I thought of those rocks this week after reading So You’ve Been Publicly Shamed, a new book by journalist Jon Ronson. He recounts recent examples of how far an online posse of righteous shamers can go condemning others’ ethical failings, judgment errors or offensive attempts at humor. Among the stories of social media shaming that Ronson includes are journalist Jonah Lehrer’s plagiarism, the racist-interpreted “joke” tweet of PR executive Justine Sacco and the obscene gesture in a photograph in Arlington National Cemetery Lindsey Stone posted of herself on Facebook.
Social media has a piranha capacity to feed off self-sabotage. Rationally, authors know plagiarism is an ethical time bomb, just as news anchors understand lying and distorting facts destroy credibility (the problems of Brian Williams erupted after the book was written). And no one should be surprised that Twitter and Facebook accounts don’t guarantee quiet repositories for acting out unfiltered attempts at humor.
However, not understanding the consequences of enraged social media is to be in denial over the potential consequences of losses — in jobs, trust, reputation, safety (as attacks cut more deeply personal) and even one’s life. It is a double-sided ignorance: Not seeing the piranha waits or recognizing if you and the piranha have become one.
Ronson, writing about the impact of the public shaming on Lehrer, explained:
“People were very keen to imagine Jonah as shameless, as lacking in that quality, like he was something not quite human that had adopted human form. I suppose it’s no surprise we feel the need to dehumanize the people we hurt — before, during, or after the hurting occurs….In psychology it’s known as cognitive dissonance. It’s the idea that it feels stressful and painful for us to hold two contradictory ideas at the same time (like the idea that we’re kind people and the idea that we’ve just destroyed someone.)”

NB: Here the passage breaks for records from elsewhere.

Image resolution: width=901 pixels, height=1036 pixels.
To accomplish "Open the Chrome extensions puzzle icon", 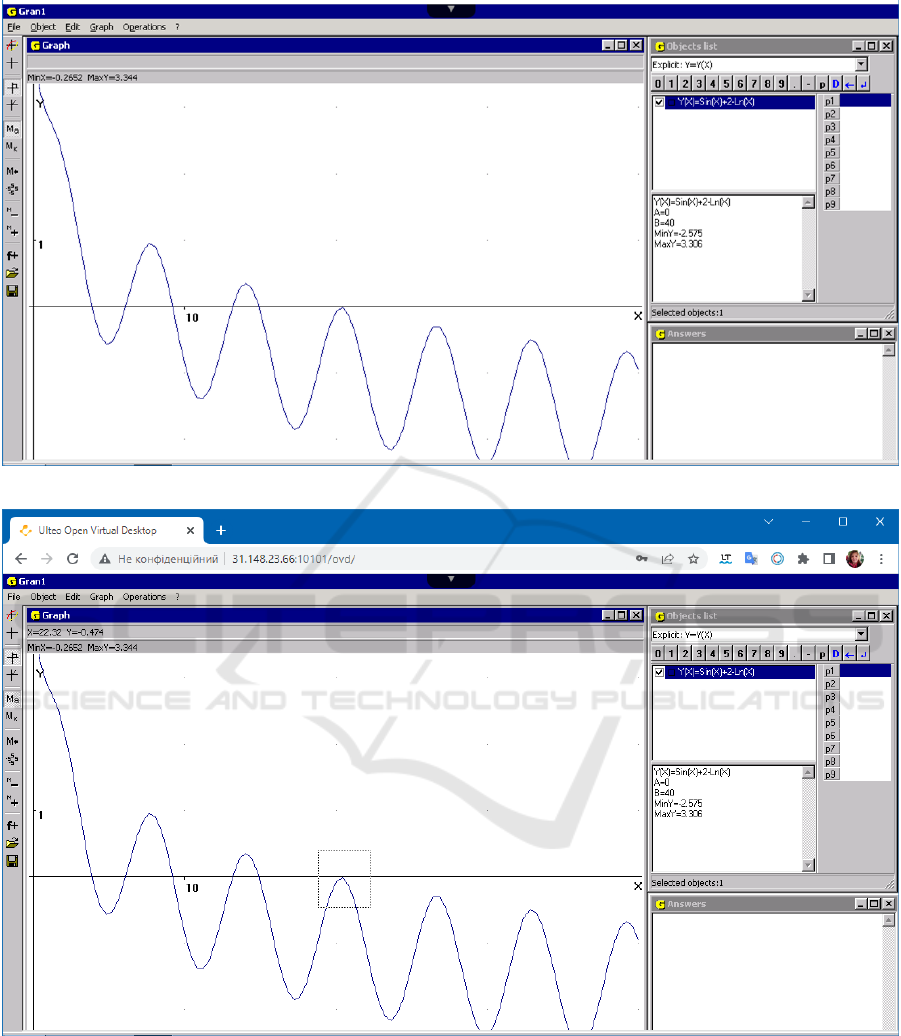I will (x=802, y=560).
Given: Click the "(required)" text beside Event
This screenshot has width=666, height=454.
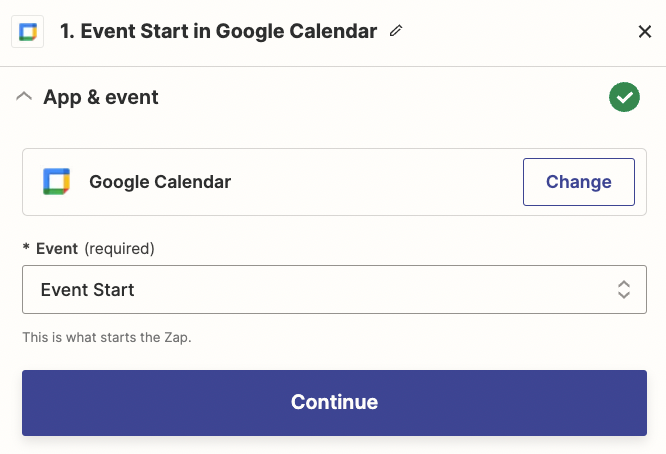Looking at the screenshot, I should pos(119,248).
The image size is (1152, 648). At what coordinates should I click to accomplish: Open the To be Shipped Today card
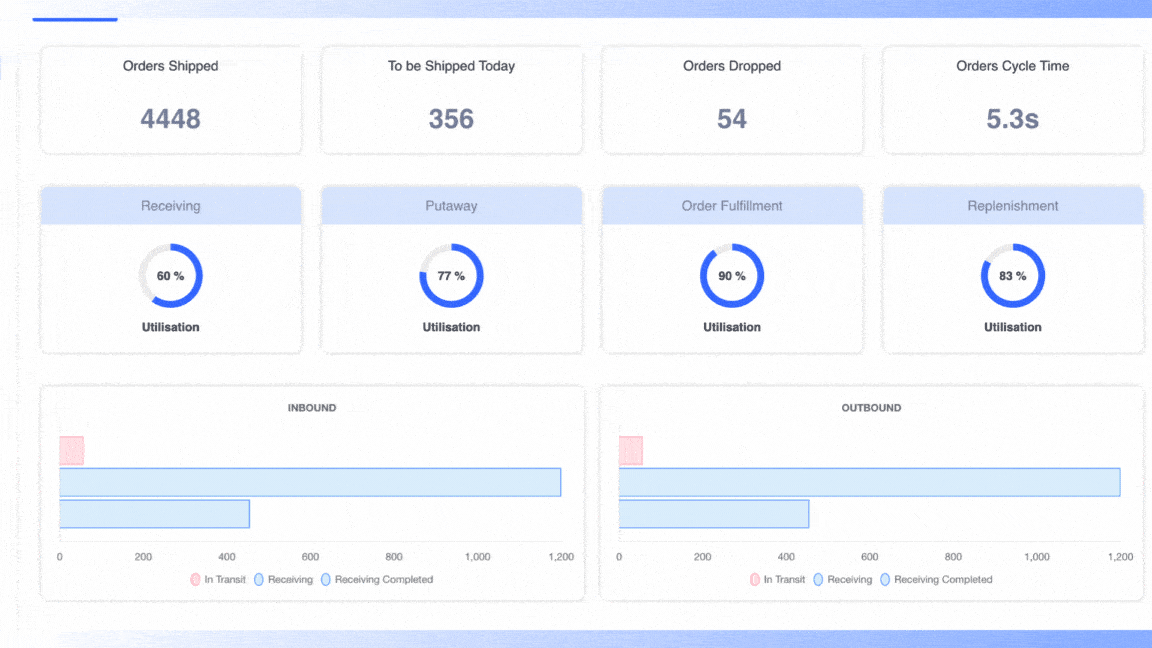[x=451, y=100]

Ultimately, shaming, Ronson writes, dehumanizes the onlooker as well as the person being shamed.
Shamers get trapped in feedback reinforcement says documentary filmmaker Adam Curtis , whom Ronson quotes. That process, Curtis points out: “… locks people off in the world they started with and prevents them from finding out anything different.”
A world of instant reaction means what we put out on social media stands alone without context or qualification. And rather than our comments accepted as random orphans of thought by people who know us and make allowances, strangers not in our circle can weigh in. To them, whatever we say or do is seen as a representation of who we are. It creates an accountability we dodge at our peril. Ideally, knowing this allows us to operate with more attention to our emotional intelligence — particularly our self-awareness, self-regulation and empathy.
As for viewers, instant reaction triggers instant judgments, often building off the tone of comments that have gone before. If reaction becomes outrage, are we even aware when it crosses over into shaming, bullying, threatening and deconstructing… fueled by assuming the other person “deserves” whatever we volley at them from behind the net of our anonymity? The irony is that our own thoughtlessness, insensitivity and capacity to injure can occur with the greatest frequency when we are convinced of the rightness of our own point of view.
In Dignity: Its Essential Role in Resolving Conflict, author Donna Hicks writes that while people have to earn respect through behaviors and actions, “dignity is a birthright” that everyone deserves. “Treating people badly because they have done something wrong only perpetuates the cycle of indignity,”she writes. “What is worse,” she continues, “we violate our own dignity in the process. Others’ bad behavior doesn’t give us license to treat them badly in return.”
“Dignity” — honoring one’s own and others –an enduring antidote to support diversity of opinion and our humanity.